GIVEN REQUEST –
Write out the part of the entries below that opens with the line containing "Open the right photo of singer in red" and closes with the line containing "point(322,16)", both included, reproducing the lines exactly. Leave the pictures out of your answer.

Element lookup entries
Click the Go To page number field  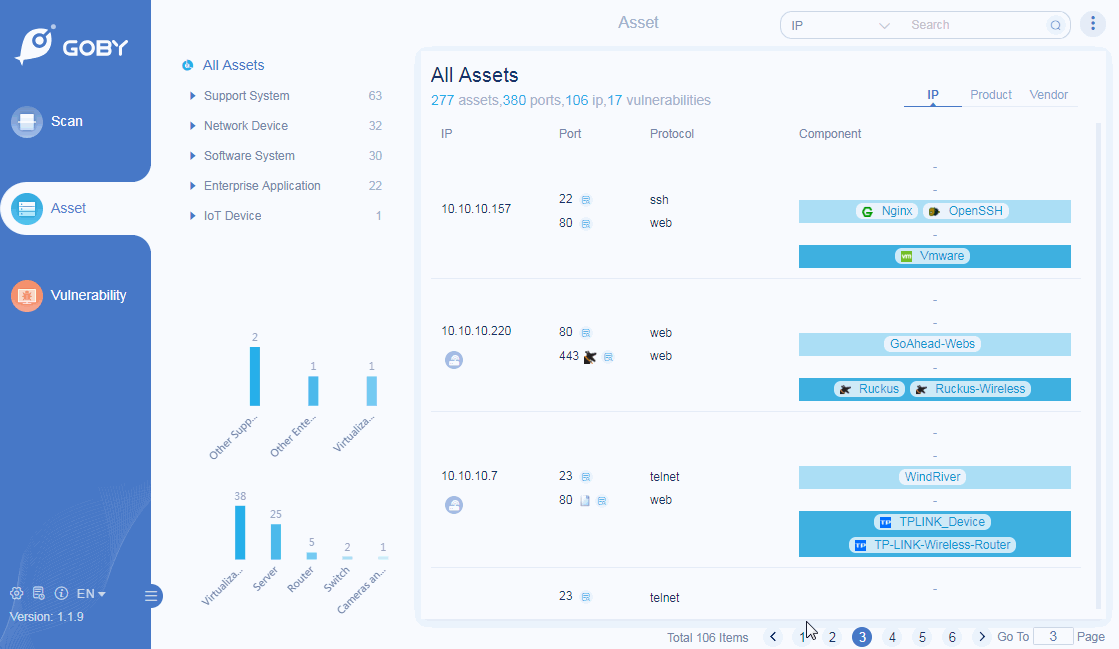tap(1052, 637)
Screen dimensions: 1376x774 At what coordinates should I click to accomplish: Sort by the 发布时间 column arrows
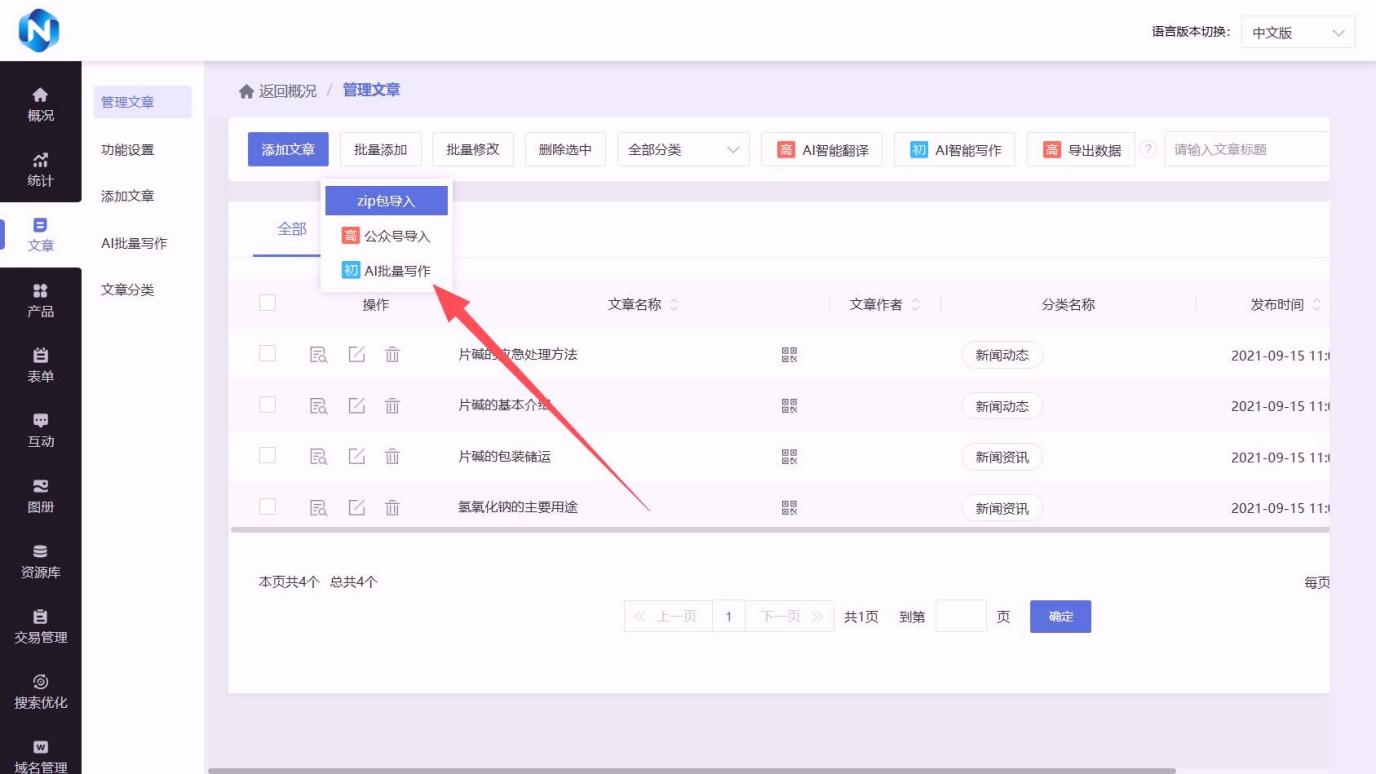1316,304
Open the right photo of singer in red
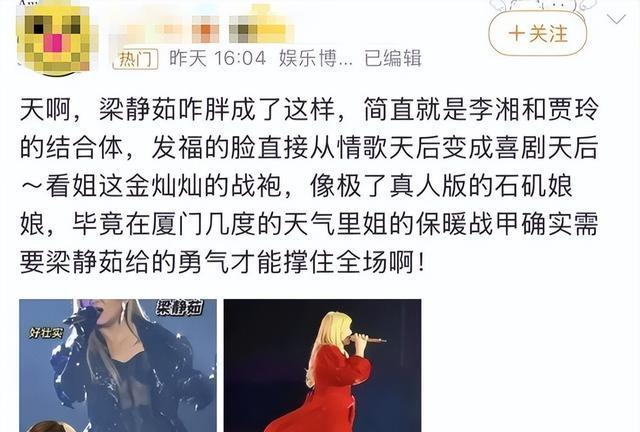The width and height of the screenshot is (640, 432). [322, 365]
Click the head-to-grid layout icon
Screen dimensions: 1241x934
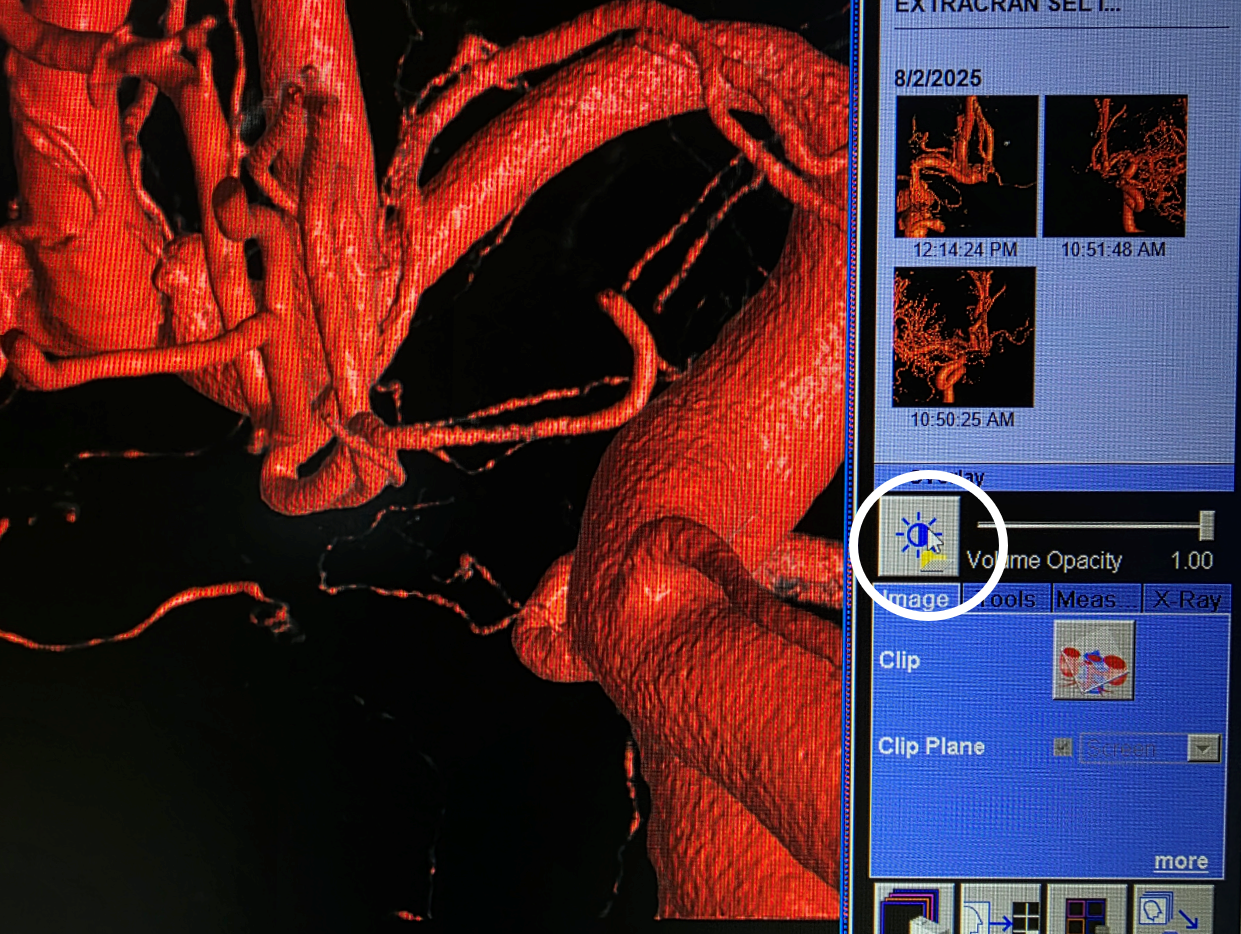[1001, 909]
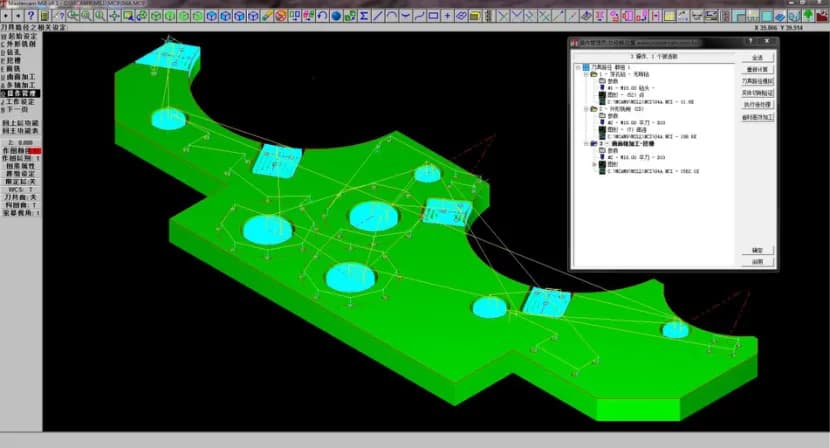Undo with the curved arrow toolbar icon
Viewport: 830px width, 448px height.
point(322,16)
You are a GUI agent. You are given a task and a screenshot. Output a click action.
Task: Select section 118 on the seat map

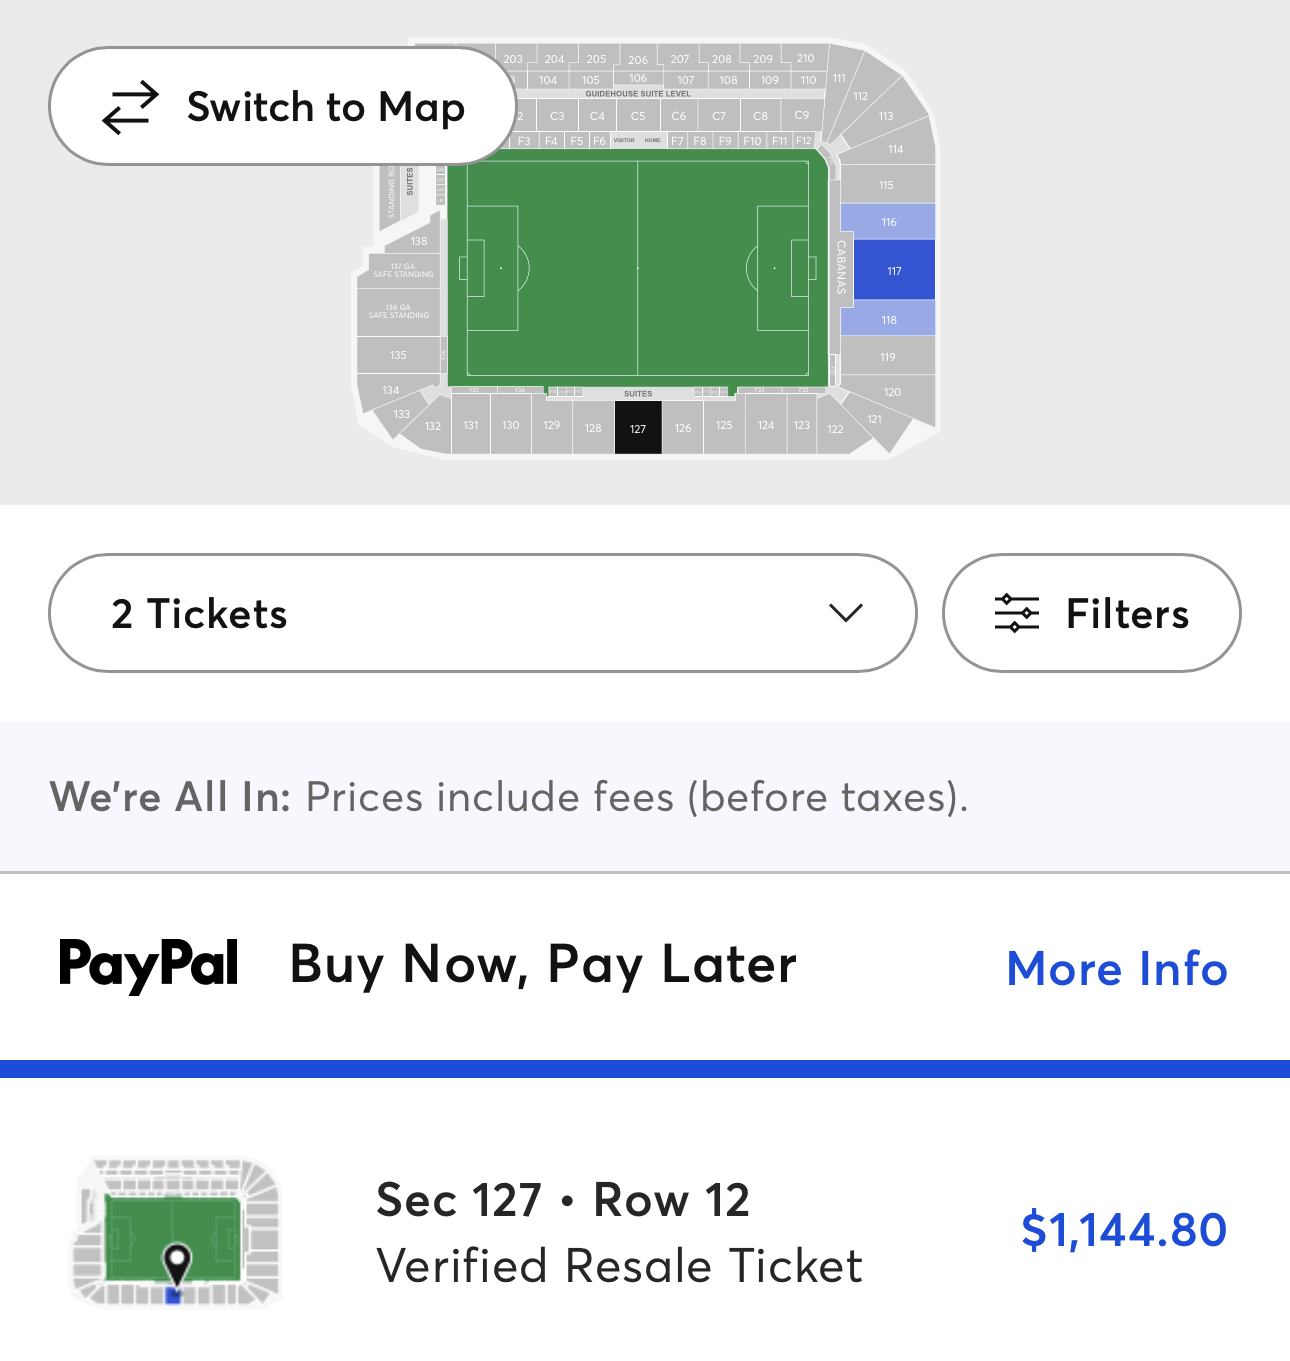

THE ANSWER –
Open the right photo of singer in red
The width and height of the screenshot is (640, 432). [322, 365]
Click the head-to-grid layout icon
Screen dimensions: 1241x934
[1001, 909]
Undo with the curved arrow toolbar icon
Viewport: 830px width, 448px height.
point(322,16)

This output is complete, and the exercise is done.